Now, we expect to meet at least 4,000 World of Warships players in person in 2019! These tours receive high praise from the community. It keeps the players engaged and gives them a stronger sense of belonging, which is great and rewarding! We also discovered that a large number of players travel to these events from remote cities, and some even attended multiple events across the country! We’re so fortunate to have such a dedicated community!
These events are very motivating and rewarding for our team. We have other important tasks every day, not related to the Anchors Away Tour, but it’s important for us to build this relationship with our players across the country. It’s very exciting to see all the players that come out to these events. The success of this tour has inspired our colleagues in Europe and Asia, and they have started similar activities for our players in Amsterdam and Korea.
For an ongoing game like Ships, how do keep our players interested in playing the game?
We continue to improve the game and add new content to keep our players happy. We also regularly gather feedback from the community. For example, they helped us realize that aircraft carriers didn’t fit within our vision for the game the way we intended. The RTS [real-time strategy] gameplay for the carriers didn’t work in the shooter framework of Ships so we reworked them.
It was a huge challenge for the team, and not everything we initially changed worked as we hoped. We had to listen to some well-deserved criticism from our players, and through this continued conversation with the community, we were able to iterate on the rework we did on the carriers. Our team was very passionate about getting it right and wanted to make sure we made responsible changes to the game. Several months after the rework, we got there. We changed the gameplay dramatically, so now when you play carriers, you’re also playing in a shooter perspective, and it made carriers interesting again. We wouldn’t be able to continue improving our game without the support and insight of our passionate players.
Now we’re adding submarines, a completely new class of vehicles, which will continue to make the game interesting to play. It fits in the game, and we’re seeing some great interest from our players.
On the publishing end, our goal is always to improve the quality of service- to keep the players happy. We will always continuously improve customer and community support. We want to continue growing our channels and better engage with our players to build the community. We want to make sure we have a dedicated player base for years to come. We’ve seen how dedicated our players can be when we organize the Anchors Away Tours across different cities in the United States. Hundreds of players will come to those events to meet each other, and it’s a great feeling.

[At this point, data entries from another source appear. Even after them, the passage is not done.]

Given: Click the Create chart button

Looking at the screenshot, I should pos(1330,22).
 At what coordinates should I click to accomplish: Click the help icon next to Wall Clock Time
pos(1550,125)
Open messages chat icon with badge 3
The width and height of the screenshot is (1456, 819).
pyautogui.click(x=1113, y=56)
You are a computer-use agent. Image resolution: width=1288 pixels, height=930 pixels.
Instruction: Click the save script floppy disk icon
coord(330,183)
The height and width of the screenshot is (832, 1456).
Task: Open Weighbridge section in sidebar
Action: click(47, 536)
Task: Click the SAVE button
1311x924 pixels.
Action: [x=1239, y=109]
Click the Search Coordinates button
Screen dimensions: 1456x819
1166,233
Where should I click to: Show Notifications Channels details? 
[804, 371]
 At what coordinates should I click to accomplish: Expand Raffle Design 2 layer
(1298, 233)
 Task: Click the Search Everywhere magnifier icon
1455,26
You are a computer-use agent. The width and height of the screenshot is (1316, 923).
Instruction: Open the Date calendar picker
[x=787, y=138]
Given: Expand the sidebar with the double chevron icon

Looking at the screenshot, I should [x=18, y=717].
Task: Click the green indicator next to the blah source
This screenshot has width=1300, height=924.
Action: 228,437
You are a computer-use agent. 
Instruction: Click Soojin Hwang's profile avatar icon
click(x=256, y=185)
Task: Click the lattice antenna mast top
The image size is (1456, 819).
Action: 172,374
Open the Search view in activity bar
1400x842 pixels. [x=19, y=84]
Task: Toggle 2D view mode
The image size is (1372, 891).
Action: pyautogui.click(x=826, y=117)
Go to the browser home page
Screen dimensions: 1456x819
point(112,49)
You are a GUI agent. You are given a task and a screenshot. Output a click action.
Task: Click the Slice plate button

Why do you like working as the Publishing Director for World of Warships?
Personally, I get a lot of professional growth in this position. I continue to improve my skills at work, and I enjoy challenging the status quo by trying something new. I also get to do things that I’ve never done before in my previous career, and I might not have the chance to do any of these things if I miss the chance right now. I just need to try all these experiences while it’s still possible. I like being able to work on innovative approaches and tactics- pushing the boundaries of free-to-play games. It’s a very unique opportunity to build a tight community of naval enthusiasts. It’s something that I can be proud of for the rest of my life.
Similarly, I enjoy helping my teammates grow professionally around me. I get to mentor people and bring out the best in them. We get to overcome weaknesses together, and it allows everyone on the team to improve professionally. I wouldn’t trade it for anything.